Non sono pennellate finite là per caso le meraviglie visive del galoppo notturno tra le stelle, con Cogburn che sembra prima la sagoma sgangherata di un donchisciottesco cavaliere vanamente impavido, e poi si accascia con Mattie stremata tra le sue braccia, come nell’eco country di una dolente Pietà di Michelangelo. Né sono casuali le scheletriche ombre sul finale crepuscolare, sparate in controluce verso l’orizzonte, come ombre cinesi che sistemano i conti con un passato che va a farsi fottere. Le facce sporche e sparacchiate dei protagonisti sono tutte ancelle memorabili del volto guercio di un Jeff Bridges iconico, avatar ancora più ‘grintoso’ del precursore wayniano, che fu Oscar per l’Academy e per la memoria visiva dei posteri. Un viaggio al galoppo, alla ricerca di una giustizia, equidistante e biblica, come ci ricordano i versetti di ouverture. Carter Burwell ne scandisce l’incedere di ironica dolenza, accampandoci su una colonna sonora meravigliosa, con la perla simbiotica tra storia, suoni e visioni di quella corsa nella notte che è il teletrasporto emotivo più memorabile del film.

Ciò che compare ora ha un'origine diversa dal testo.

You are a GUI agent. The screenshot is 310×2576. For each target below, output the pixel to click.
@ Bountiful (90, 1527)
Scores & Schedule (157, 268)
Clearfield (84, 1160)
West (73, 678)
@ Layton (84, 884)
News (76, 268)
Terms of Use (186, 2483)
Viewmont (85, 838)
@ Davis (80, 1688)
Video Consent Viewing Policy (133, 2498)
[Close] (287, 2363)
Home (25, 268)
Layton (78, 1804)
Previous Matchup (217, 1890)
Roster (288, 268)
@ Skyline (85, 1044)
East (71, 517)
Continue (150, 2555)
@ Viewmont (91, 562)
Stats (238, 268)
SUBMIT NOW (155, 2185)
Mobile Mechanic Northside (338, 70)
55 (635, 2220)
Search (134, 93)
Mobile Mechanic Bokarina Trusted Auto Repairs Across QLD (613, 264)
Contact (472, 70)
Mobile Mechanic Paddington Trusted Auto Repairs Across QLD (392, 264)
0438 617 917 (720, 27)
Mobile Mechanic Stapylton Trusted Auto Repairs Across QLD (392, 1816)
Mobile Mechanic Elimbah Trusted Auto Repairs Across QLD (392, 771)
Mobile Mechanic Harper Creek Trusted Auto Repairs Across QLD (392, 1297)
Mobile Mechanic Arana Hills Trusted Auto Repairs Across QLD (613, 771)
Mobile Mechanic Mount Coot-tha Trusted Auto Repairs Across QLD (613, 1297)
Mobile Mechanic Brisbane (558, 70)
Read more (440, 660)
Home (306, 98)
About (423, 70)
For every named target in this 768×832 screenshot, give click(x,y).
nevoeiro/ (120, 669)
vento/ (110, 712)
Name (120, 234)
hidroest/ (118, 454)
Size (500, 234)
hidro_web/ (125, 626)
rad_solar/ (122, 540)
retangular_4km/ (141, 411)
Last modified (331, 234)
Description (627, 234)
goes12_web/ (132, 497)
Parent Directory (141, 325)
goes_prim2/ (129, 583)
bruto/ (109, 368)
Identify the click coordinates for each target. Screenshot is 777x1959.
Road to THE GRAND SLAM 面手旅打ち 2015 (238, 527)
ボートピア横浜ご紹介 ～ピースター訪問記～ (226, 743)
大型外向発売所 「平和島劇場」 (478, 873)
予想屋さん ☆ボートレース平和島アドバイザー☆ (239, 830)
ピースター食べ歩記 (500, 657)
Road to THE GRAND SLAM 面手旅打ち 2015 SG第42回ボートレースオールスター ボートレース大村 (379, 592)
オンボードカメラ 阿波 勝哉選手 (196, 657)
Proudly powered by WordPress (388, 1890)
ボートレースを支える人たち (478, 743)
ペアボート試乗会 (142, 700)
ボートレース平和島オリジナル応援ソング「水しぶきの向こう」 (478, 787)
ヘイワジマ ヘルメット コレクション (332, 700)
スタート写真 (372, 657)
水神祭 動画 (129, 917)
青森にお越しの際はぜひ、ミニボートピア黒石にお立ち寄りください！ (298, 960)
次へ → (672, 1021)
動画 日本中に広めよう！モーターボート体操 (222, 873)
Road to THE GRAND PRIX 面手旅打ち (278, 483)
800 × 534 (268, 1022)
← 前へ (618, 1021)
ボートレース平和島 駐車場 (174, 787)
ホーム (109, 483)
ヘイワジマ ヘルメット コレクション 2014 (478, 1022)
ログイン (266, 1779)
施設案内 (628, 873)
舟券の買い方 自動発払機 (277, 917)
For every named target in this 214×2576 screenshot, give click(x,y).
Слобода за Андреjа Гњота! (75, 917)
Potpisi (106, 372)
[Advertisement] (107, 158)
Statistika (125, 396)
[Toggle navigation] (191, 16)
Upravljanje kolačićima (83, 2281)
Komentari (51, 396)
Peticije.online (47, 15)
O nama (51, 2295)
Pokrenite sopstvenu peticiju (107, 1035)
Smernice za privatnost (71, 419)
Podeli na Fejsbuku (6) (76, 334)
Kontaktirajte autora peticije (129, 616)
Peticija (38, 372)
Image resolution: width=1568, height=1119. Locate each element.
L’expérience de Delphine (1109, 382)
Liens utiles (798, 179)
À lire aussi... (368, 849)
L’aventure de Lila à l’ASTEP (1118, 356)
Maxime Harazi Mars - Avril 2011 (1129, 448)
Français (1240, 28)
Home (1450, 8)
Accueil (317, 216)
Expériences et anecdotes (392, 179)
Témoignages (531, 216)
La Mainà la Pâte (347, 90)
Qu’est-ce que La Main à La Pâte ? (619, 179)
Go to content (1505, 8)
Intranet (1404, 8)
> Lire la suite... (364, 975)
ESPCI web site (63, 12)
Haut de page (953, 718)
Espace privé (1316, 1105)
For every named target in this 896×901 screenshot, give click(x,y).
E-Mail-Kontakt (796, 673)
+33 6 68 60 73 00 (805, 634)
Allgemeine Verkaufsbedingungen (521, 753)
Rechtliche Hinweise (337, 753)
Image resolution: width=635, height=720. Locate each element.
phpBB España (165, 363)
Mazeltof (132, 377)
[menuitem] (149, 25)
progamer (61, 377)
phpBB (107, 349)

Se all’inossidabile Rooster Cogburn basterà una sola pupilla da ciclope per tener testa a fucilate agli otto occhi della banda del lurido Ned “Gambale di Pecora”, state pur certi che i quattro occhi vispi e geniali di Ethan e Joel Coen sapranno reggere con altrettanta spavalderia lo sguardo ammirato degli occhi del mondo. Magari fuggendo anche loro, perché qualcuno li insegue. Per applaudire un capolavoro.